The variation often comes from convenience of pronunciation, (other) historical changes, and see also complementary distribution.

In transcription

A distinction can be made between phonetic (phones) and phonemic (phonemes) transcription.

It's more a purpose / context thing:

While their definitions aren't precise (varies a little with linguist, and over time), the usual definition is that:

  • Phonetic transcription is concerned with precise description of the sound, regardless of the context or use.
in other words sounds that might ever have distinct meaning.
This is e.g. important in dialect research, where the focus is subtle differences in pronunciations of the same words
arguably more objective, though you can't fully separate "all the sounds humans can make". Things like IPA are pretty good, though.
  • phonemic transcription cares about different sounds only when they have distinct meaning within the context of a specific language (...or dialects of the "replace sounds for the same set of meanings" type.

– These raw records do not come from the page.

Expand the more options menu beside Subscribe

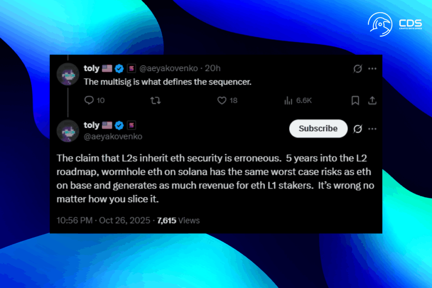[373, 129]
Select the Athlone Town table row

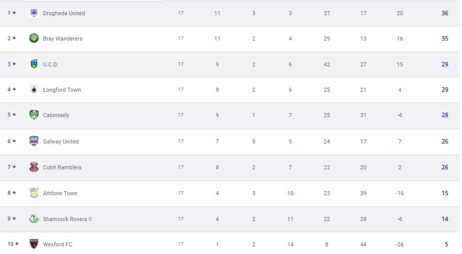pos(230,193)
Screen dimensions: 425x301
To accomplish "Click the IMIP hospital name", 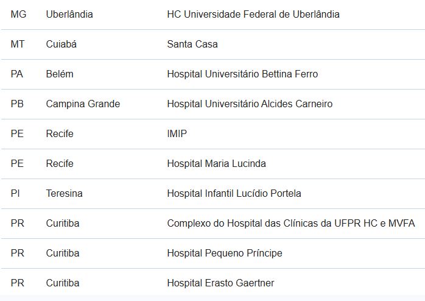I will point(177,133).
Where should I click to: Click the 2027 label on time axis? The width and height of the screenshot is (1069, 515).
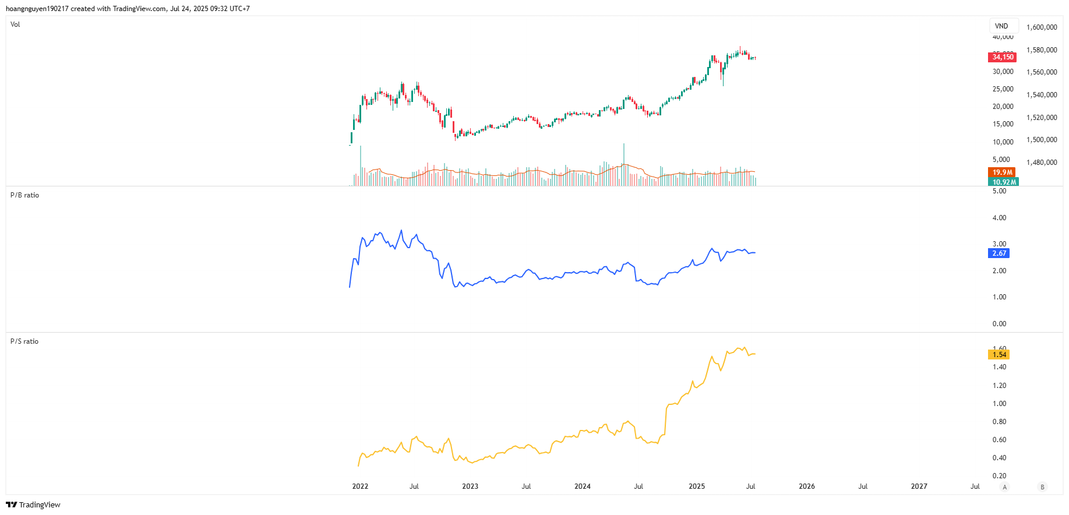pyautogui.click(x=919, y=486)
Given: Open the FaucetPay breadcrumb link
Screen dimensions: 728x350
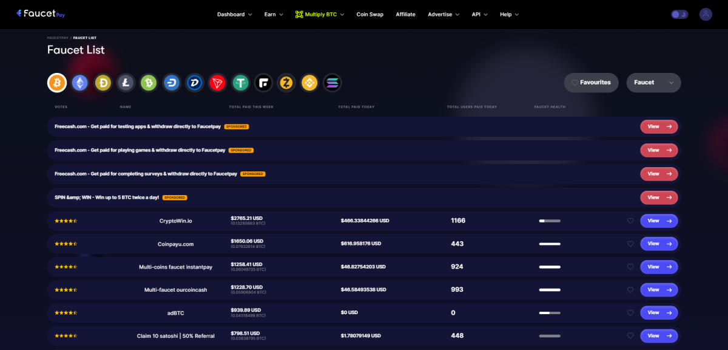Looking at the screenshot, I should point(57,37).
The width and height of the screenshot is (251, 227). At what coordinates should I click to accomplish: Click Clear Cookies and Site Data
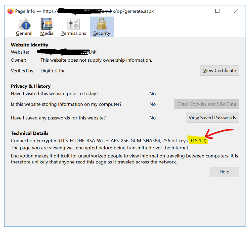207,104
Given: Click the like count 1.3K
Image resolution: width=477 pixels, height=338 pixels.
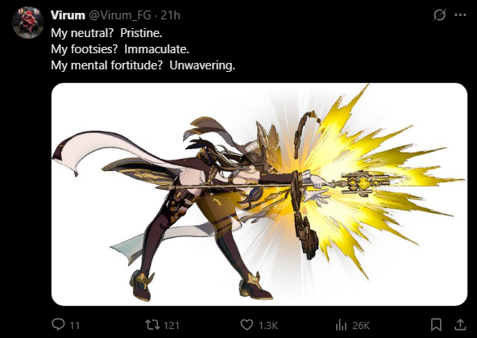Looking at the screenshot, I should 268,326.
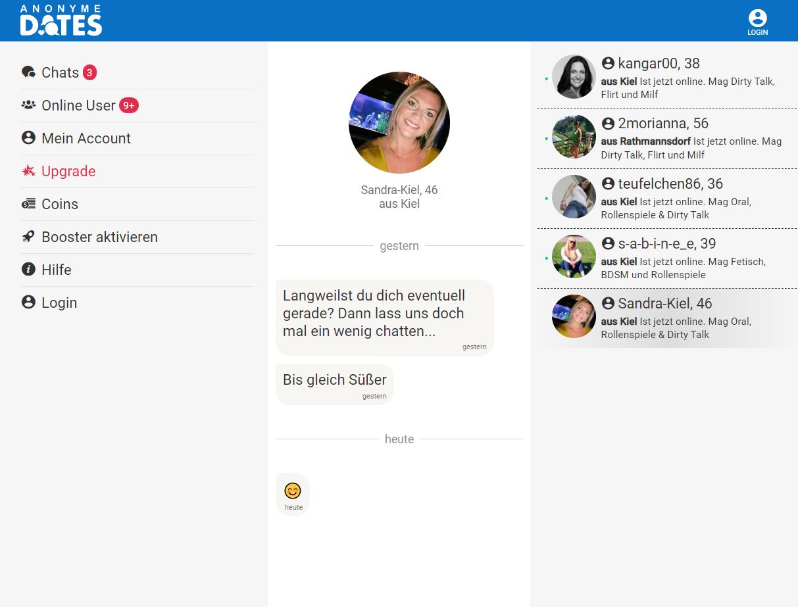This screenshot has height=607, width=798.
Task: Select Login in the left sidebar
Action: (59, 303)
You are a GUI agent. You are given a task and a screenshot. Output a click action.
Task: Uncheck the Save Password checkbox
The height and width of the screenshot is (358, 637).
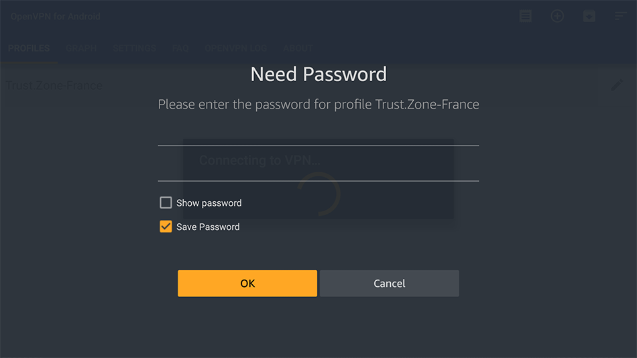(x=166, y=227)
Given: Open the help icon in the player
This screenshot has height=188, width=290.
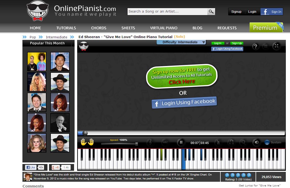Looking at the screenshot, I should (256, 46).
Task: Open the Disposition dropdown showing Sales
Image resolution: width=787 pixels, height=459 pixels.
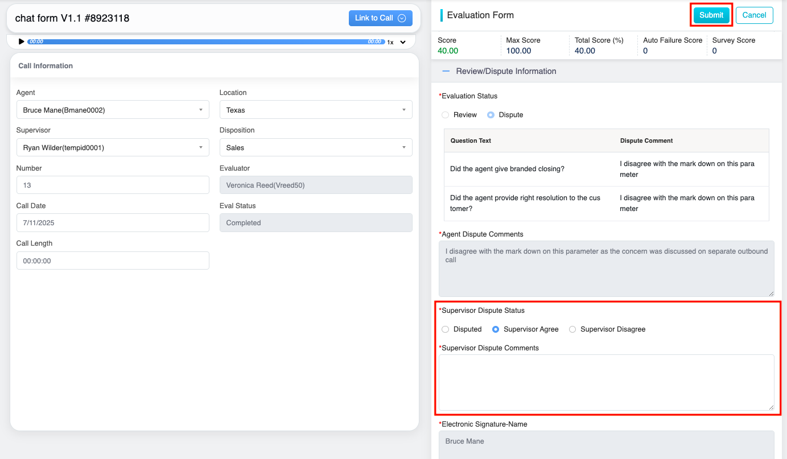Action: pos(316,147)
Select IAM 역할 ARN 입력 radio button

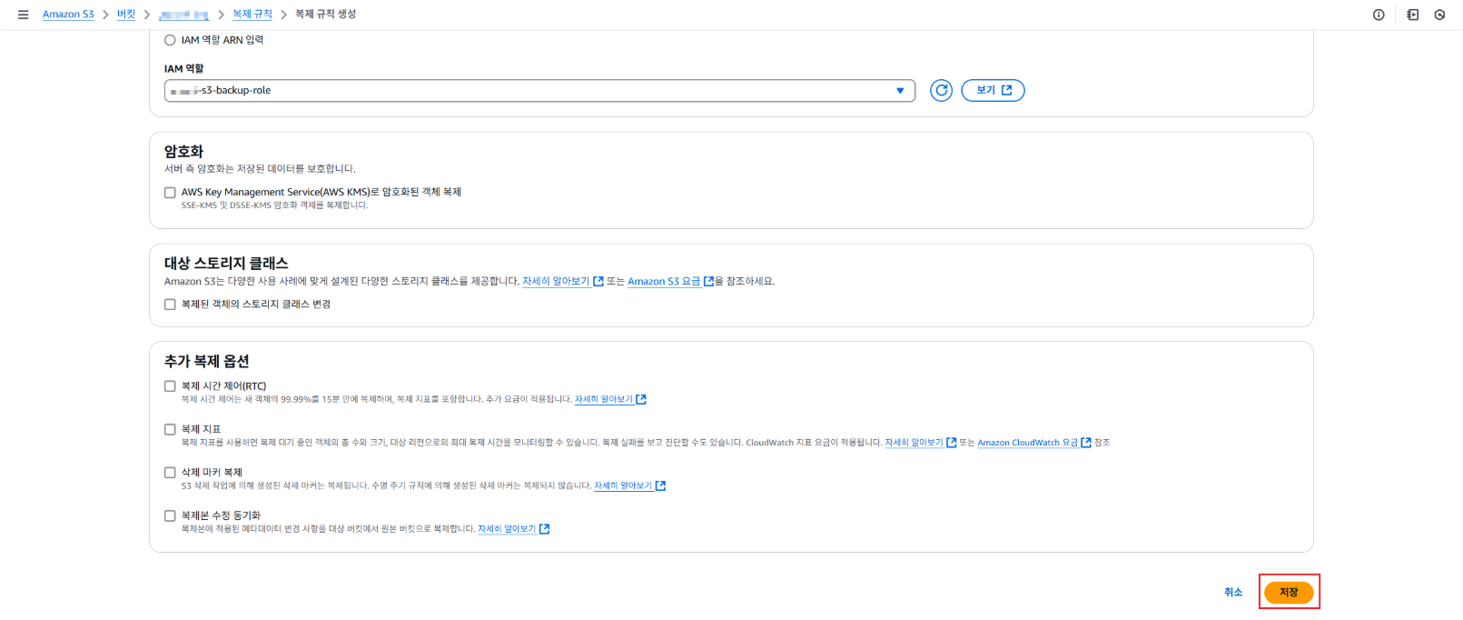click(170, 40)
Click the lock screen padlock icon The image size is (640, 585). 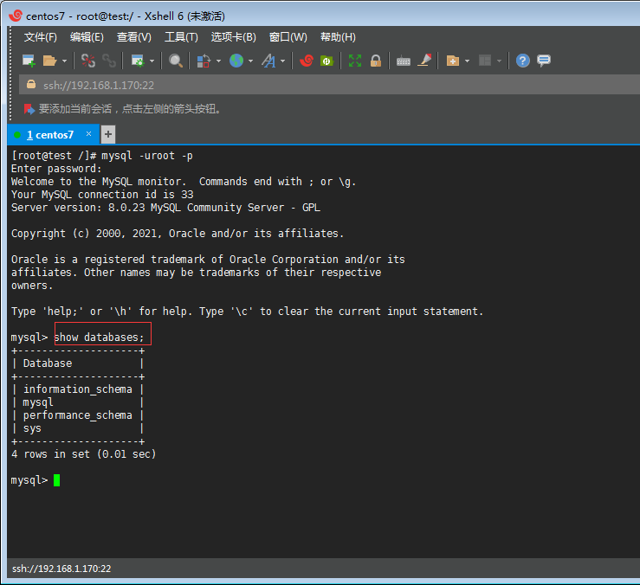[x=376, y=61]
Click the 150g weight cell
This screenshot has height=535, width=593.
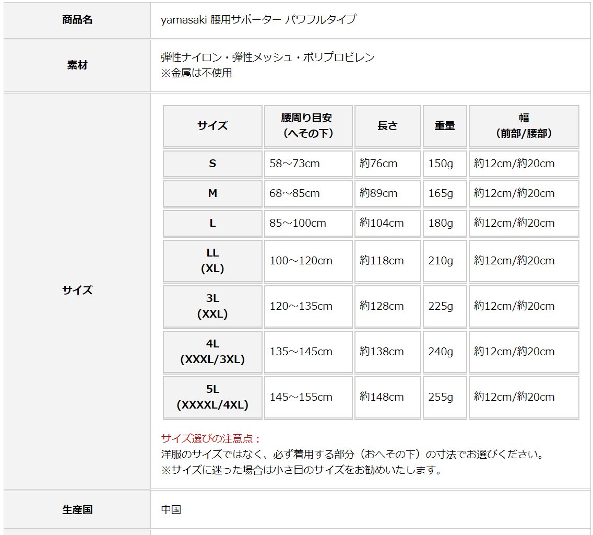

This gets more interesting soon beyond that, though)
For example, when a soft and hard 'th' exists in a language, you transcribe as distinct symbols, if not, just one symbol
...regardless of how different people might pronounce it differently. The point isn't to account for all variants within a language but -- usually -- to have something more convenient to work with for most everyday purposes, like finding out in a dictionary roughly how it's pronounced, and basic comparisons between languages
(much more convenient than having to use a 'full' phone set like IPA)

Transcription at phoneme level would probably omit e.g. the just-mentioned aspiration information (e.g. /pʌf/), transcription at phone level would include it (e.g. [pʰʌf]))

In a lot of linguistics, we work at phonemes level because it's more convenient, and precise enough for most needs. It may only be for things like and dialectography (e.g. detailed dialectometric comparisons), that we may care about detailed phone transcription.

Phonetic coding is regularly set up for both. For example, in IPA, the difference is largely the choice in what detail to transcribe to, mostly how much you use IPA's diacritics.

Native speakers might be faster at phonemic transcription (meaningful sounds), but worse at hearing or transcribing phonetic detail (precise sounds), because resolving sounds to that language's set of phonemes is more automatic for them. Though you can train to hear this, of course.